▶ _Set problem_
Swap "screenshot" for "screen capture" throughout the items below and write them out again with everything else unchanged, leaving out the pictures.

···

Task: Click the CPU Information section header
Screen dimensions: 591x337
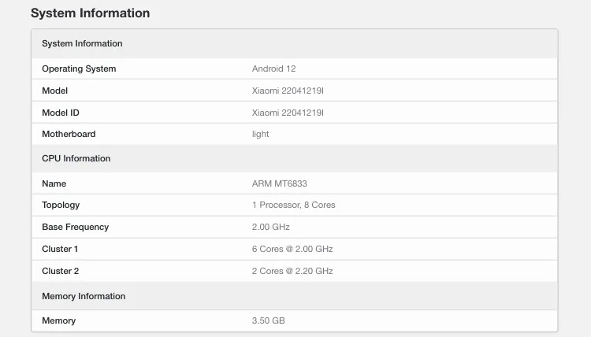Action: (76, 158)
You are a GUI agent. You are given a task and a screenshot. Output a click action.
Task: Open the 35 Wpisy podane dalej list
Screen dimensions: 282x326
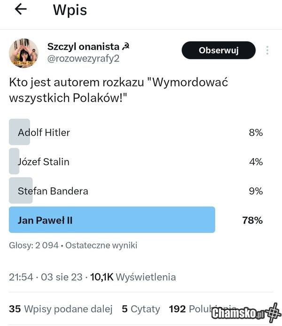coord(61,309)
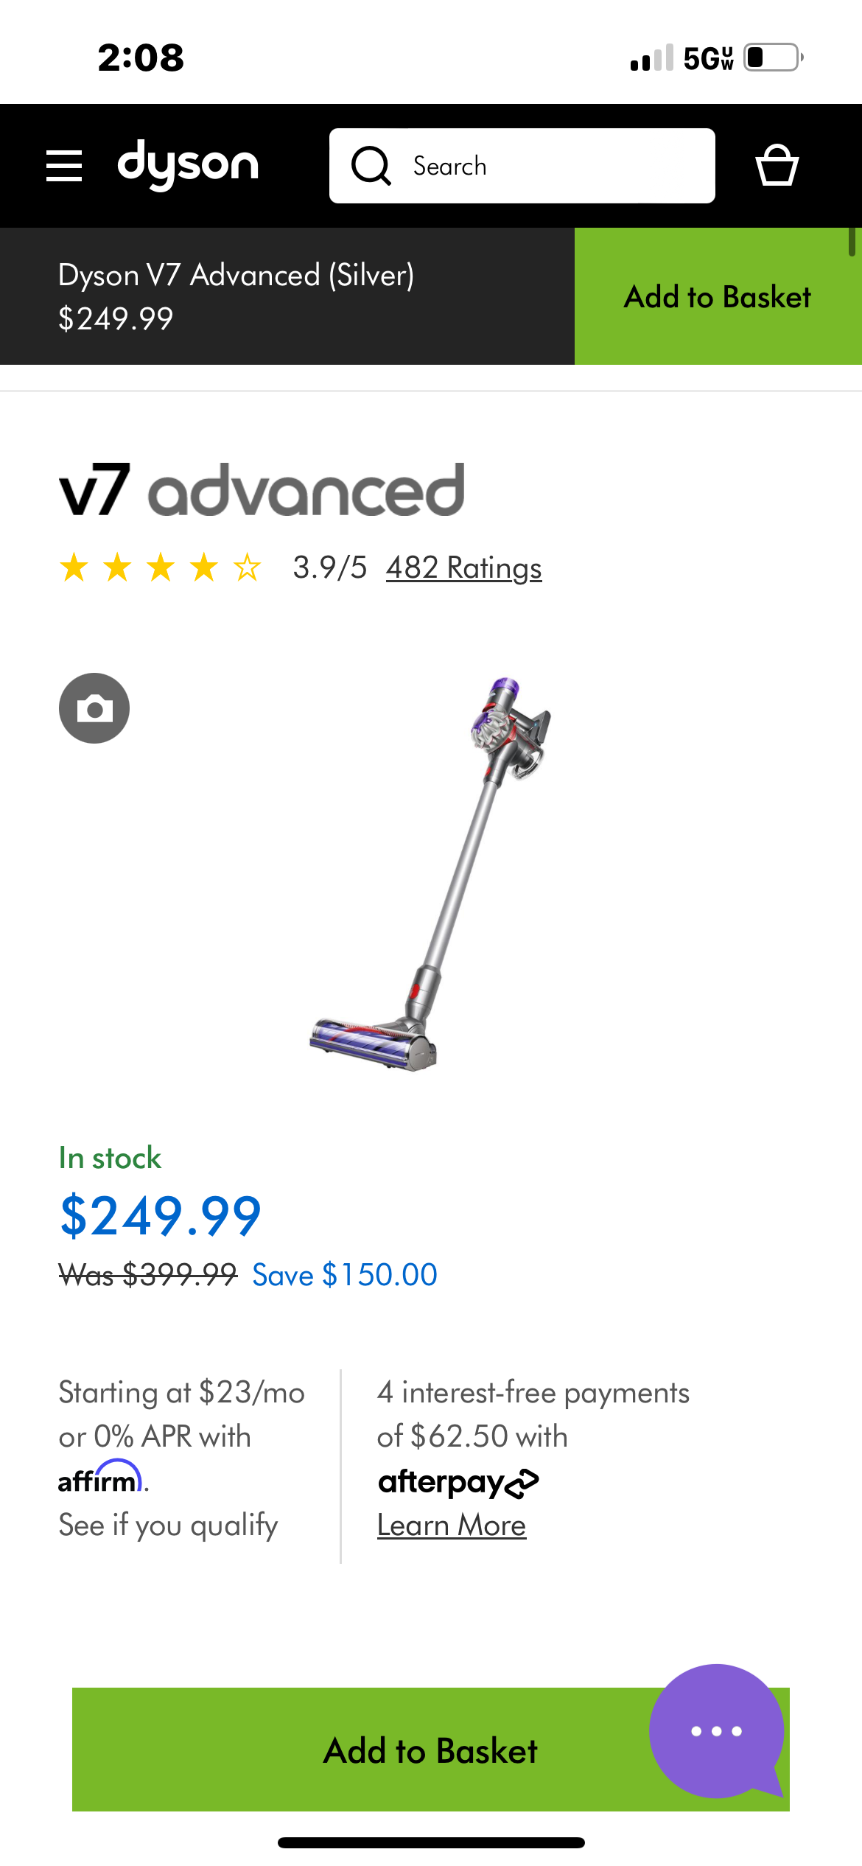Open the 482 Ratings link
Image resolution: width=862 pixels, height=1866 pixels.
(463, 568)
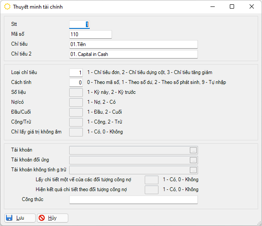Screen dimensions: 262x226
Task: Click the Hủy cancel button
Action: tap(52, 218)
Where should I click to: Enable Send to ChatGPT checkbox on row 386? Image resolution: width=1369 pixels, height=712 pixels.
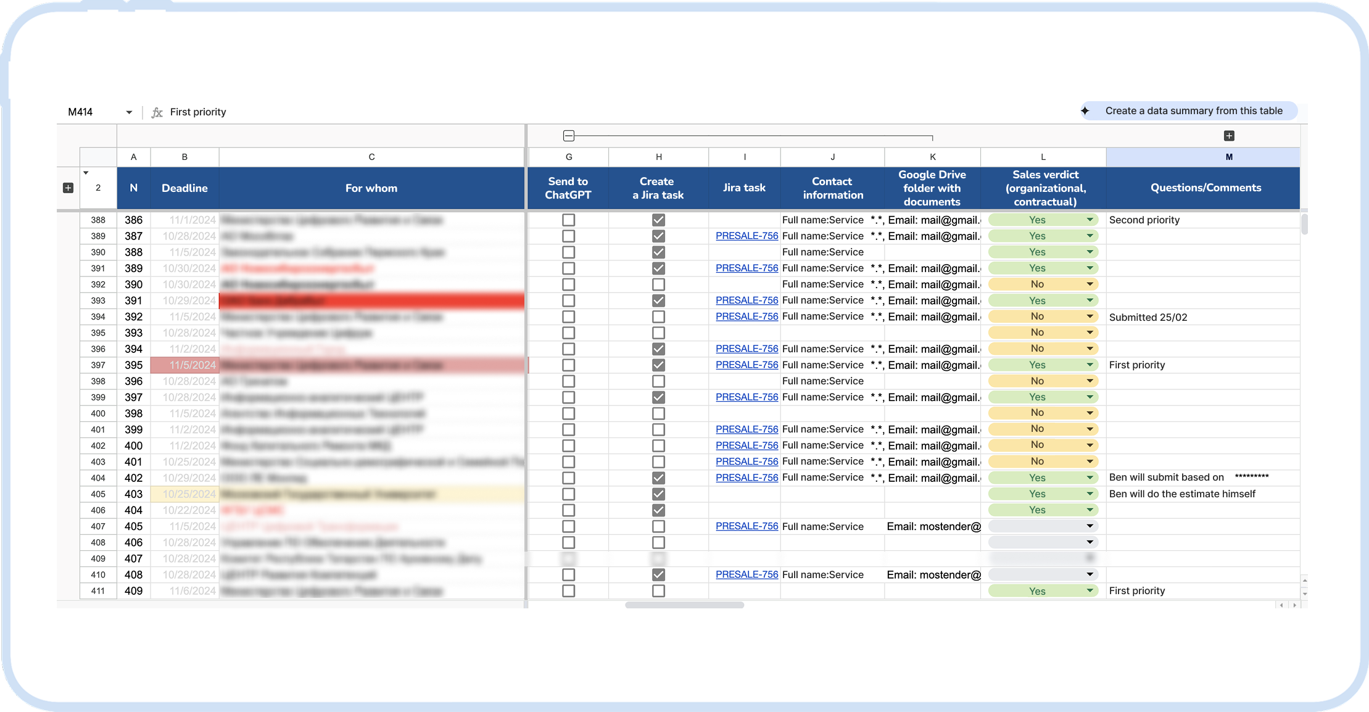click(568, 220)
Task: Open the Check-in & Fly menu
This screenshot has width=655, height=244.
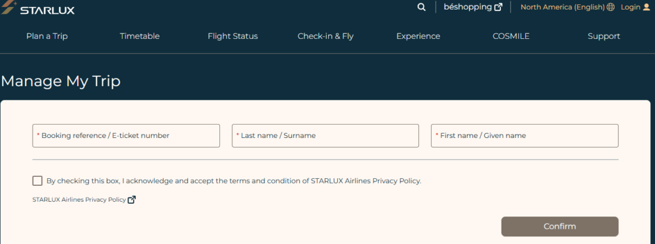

···

▶ _Correct result_
Task: Click the CPU Information section header
Screen dimensions: 591x337
Action: (76, 158)
You are a GUI agent. You are given a task and a screen capture. Output a click action.
Task: Open the 35 Wpisy podane dalej list
Screen dimensions: 282x326
coord(61,309)
Open the 482 Ratings link
Image resolution: width=862 pixels, height=1866 pixels.
(463, 568)
Screen dimensions: 262x226
Task: Click the Hủy cancel button
Action: tap(52, 218)
Where should I click to: Enable Send to ChatGPT checkbox on row 386? Image resolution: width=1369 pixels, height=712 pixels.
click(568, 220)
Task: Open the Check-in & Fly menu
This screen capture has width=655, height=244.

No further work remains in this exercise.